> [Things to do]
1 - In the post on whether the historical Jesus resembles the Jesus of the Christian Scriptures, how many angles does the author choose to approach the topic from?
2 - From the post on whether the historical Jesus resembles the Jesus of the Christian Scriptures, return the stretch from "The historical record" through "but accepted universally.", copied word for word.

:: Excerpt

My earlier post asked the question did Jesus exist? This post addresses a slightly different question. Did the historical figure Jesus whose existence is attested by secular history resemble the Jesus which is described in the Christian Scriptures?

We could ask this question in several different ways. Is the New Testament historically credible or is it merely a ragged collection of ancient myths and legends? Were the historical accounts of Jesus’ life edited and manipulated by the followers of Jesus Christ to make him look good? Is the theory that Jesus was photoshopped by unscrupulous or enamored devotees credible? This topic could be approached from myriad angles. I’ve chosen four.

The historical record

The historical accounts of the life of Jesus Christ are numerous and extremely well attested. For instance, rather than one gospel with an “official version” of events, there are four gospels, written by four individuals at four different times and from four different perspectives. Nor do these four accounts correlate neatly. They contain the sorts of difficulties we’d expect from four independent accounts rather than the neatly packaged result of an organised propaganda campaign. Finally, there was no official structure or headquarters from which accounts were officially sanctioned. These accounts are published independently but accepted universally.

::::
:: Extracted material

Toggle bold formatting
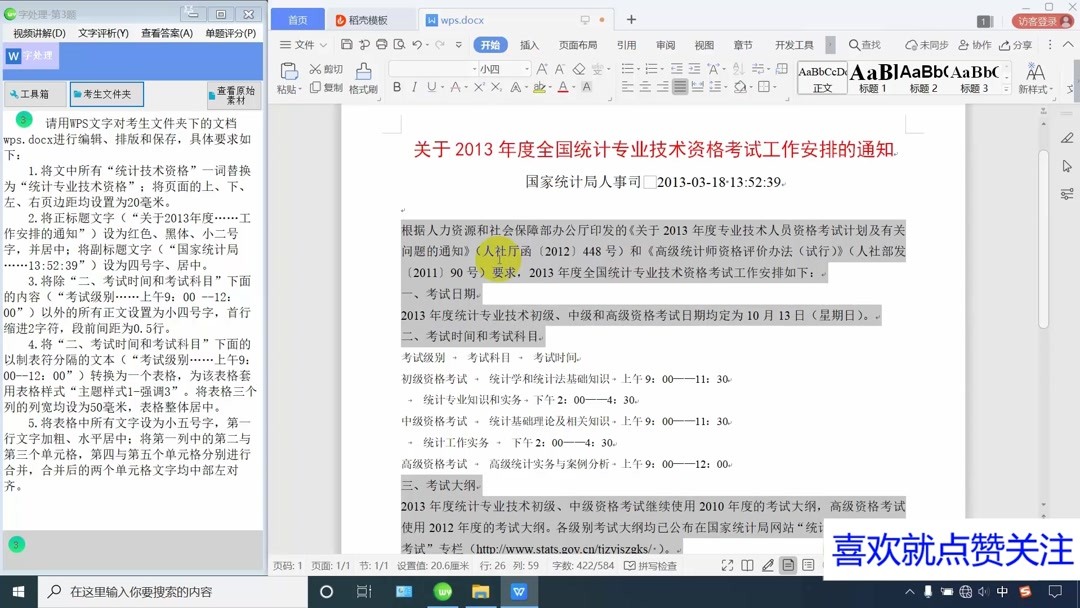 (x=398, y=87)
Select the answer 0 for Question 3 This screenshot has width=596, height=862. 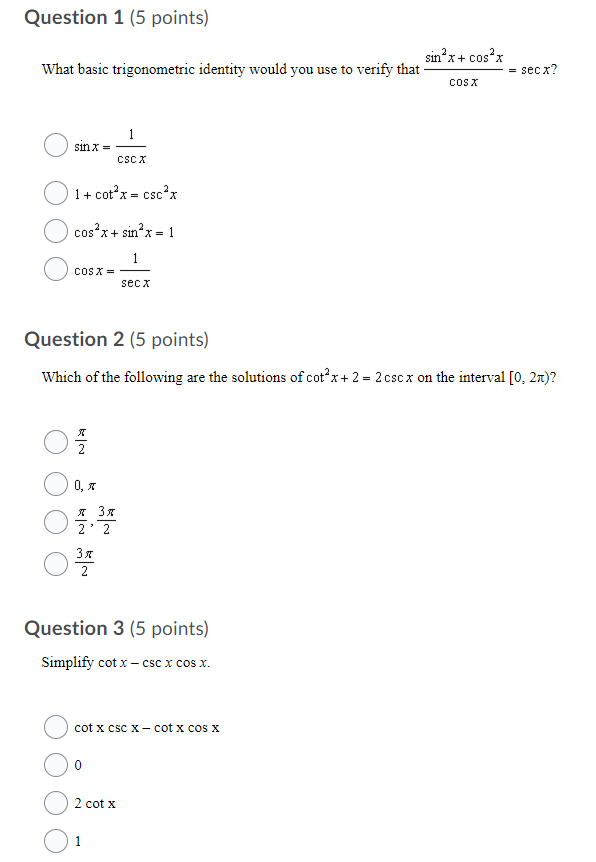[x=56, y=764]
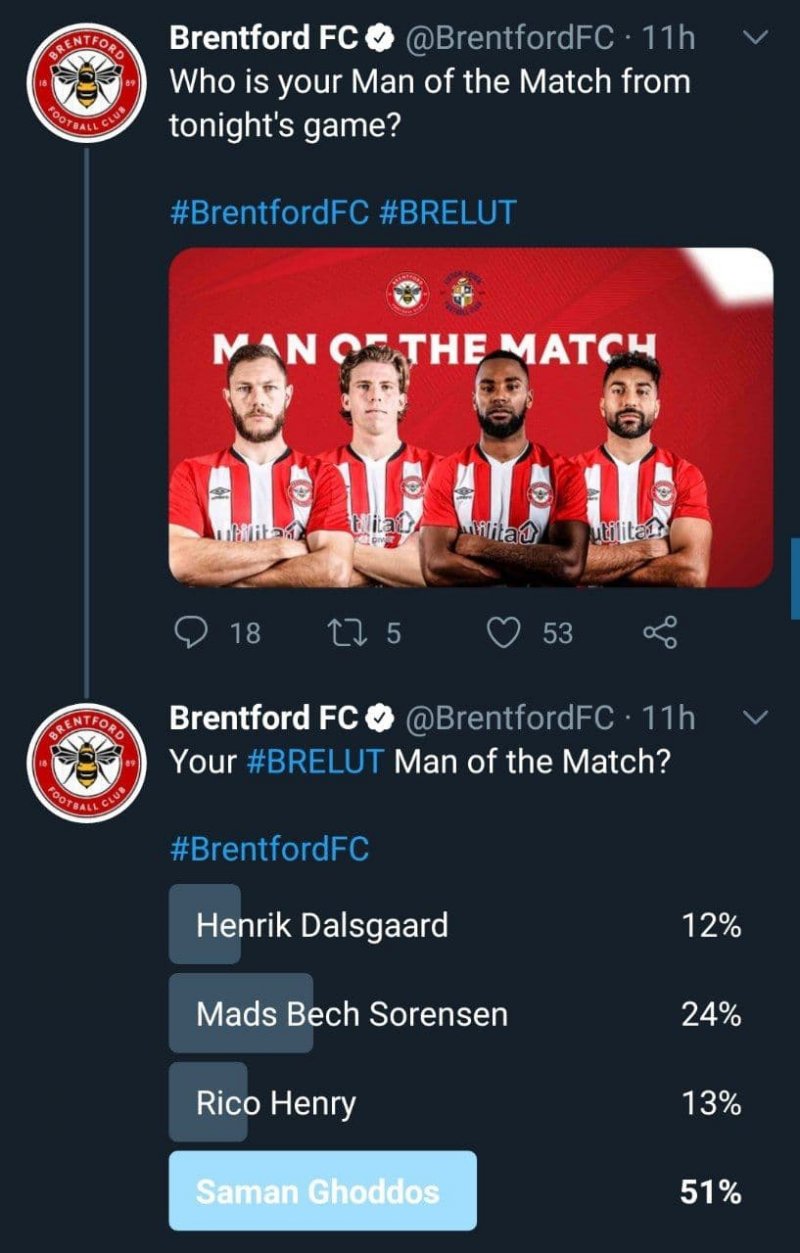
Task: Expand the poll tweet's options chevron
Action: [757, 717]
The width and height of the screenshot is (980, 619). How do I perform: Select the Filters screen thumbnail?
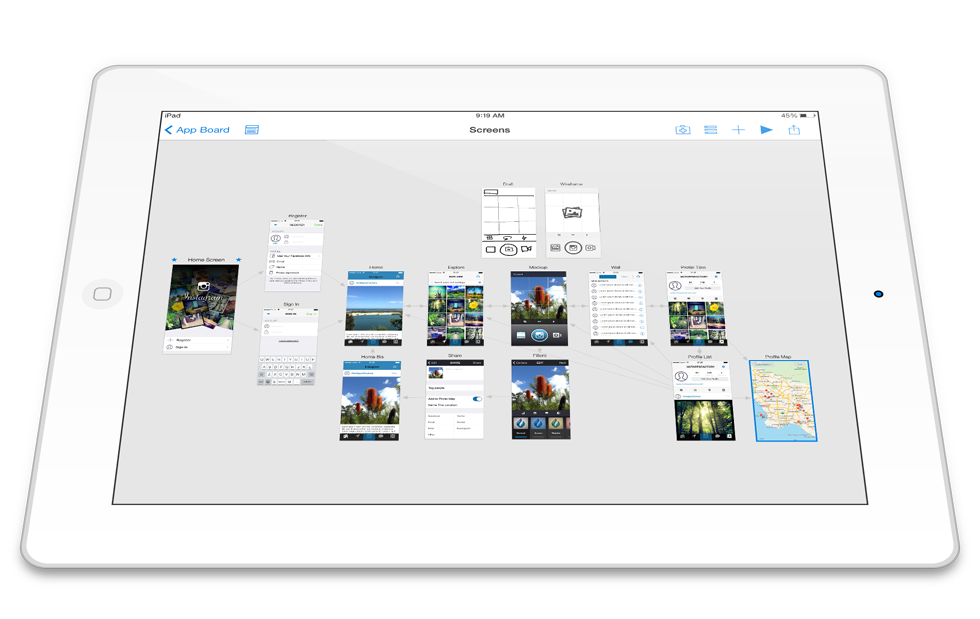pyautogui.click(x=539, y=400)
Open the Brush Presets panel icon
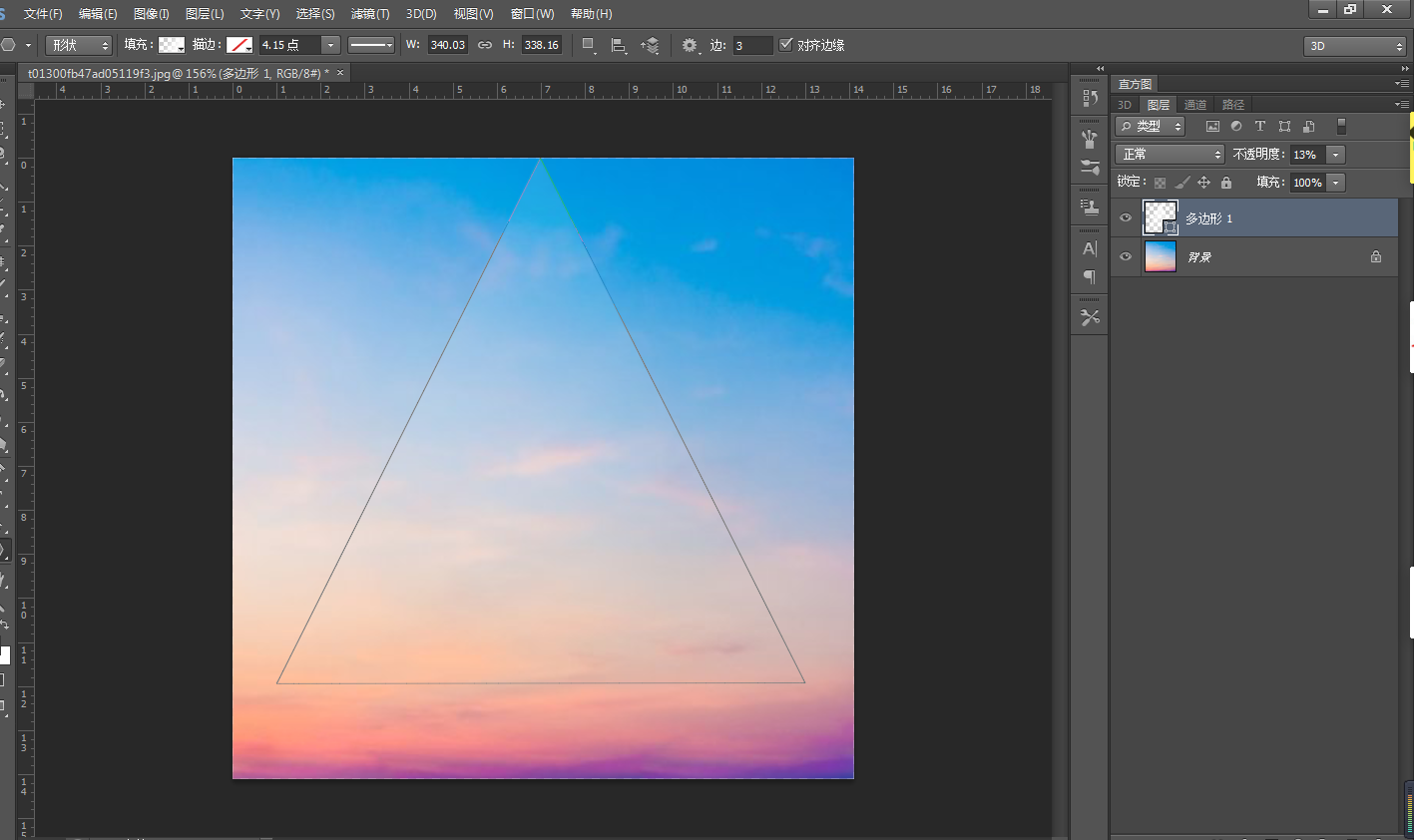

::::

> [Exercise solutions]
1 - Four.

2 -
The historical record

The historical accounts of the life of Jesus Christ are numerous and extremely well attested. For instance, rather than one gospel with an “official version” of events, there are four gospels, written by four individuals at four different times and from four different perspectives. Nor do these four accounts correlate neatly. They contain the sorts of difficulties we’d expect from four independent accounts rather than the neatly packaged result of an organised propaganda campaign. Finally, there was no official structure or headquarters from which accounts were officially sanctioned. These accounts are published independently but accepted universally.